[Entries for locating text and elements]
# # # # # # #
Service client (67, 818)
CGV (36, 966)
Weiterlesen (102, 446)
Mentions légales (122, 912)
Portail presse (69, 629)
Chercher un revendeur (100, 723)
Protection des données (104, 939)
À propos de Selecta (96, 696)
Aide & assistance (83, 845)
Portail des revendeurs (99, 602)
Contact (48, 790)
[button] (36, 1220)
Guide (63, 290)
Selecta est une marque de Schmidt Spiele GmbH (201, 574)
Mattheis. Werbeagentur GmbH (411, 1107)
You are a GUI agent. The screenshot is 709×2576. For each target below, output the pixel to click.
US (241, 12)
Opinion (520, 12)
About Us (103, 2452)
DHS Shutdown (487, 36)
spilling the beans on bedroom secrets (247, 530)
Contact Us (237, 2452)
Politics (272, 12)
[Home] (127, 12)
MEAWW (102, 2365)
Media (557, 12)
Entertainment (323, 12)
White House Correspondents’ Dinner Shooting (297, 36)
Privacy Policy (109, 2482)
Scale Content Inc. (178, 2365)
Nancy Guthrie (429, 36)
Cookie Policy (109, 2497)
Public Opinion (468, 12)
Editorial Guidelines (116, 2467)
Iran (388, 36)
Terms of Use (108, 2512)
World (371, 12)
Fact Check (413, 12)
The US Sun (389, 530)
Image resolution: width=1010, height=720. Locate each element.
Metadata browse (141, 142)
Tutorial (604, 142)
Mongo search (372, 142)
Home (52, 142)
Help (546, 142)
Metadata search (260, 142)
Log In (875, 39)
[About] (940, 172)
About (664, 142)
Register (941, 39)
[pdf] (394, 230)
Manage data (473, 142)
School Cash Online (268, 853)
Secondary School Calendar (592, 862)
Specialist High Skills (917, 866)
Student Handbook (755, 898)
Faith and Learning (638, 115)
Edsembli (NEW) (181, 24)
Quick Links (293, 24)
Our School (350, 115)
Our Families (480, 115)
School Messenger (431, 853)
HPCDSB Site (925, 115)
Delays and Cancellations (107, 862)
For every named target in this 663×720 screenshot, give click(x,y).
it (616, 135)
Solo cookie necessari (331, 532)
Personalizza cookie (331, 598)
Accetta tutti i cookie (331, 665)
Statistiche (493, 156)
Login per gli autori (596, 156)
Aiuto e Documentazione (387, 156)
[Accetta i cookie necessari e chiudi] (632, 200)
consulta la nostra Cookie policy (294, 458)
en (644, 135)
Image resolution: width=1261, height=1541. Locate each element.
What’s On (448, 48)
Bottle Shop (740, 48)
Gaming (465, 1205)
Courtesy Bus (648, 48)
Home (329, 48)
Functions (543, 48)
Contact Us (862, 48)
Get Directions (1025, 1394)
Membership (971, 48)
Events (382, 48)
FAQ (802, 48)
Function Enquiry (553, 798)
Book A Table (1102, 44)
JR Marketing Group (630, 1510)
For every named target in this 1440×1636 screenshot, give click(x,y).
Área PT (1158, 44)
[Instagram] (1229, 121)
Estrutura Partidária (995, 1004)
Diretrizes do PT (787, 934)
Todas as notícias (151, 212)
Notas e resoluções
# # # # # # #
__Goal__. Find all lines above that contain the string "every", with case counting, and copy each one.

__Answer__.
For every named target in this 663×720 screenshot, give click(x,y).
For every named target in this 1440×1636 screenshot, give click(x,y).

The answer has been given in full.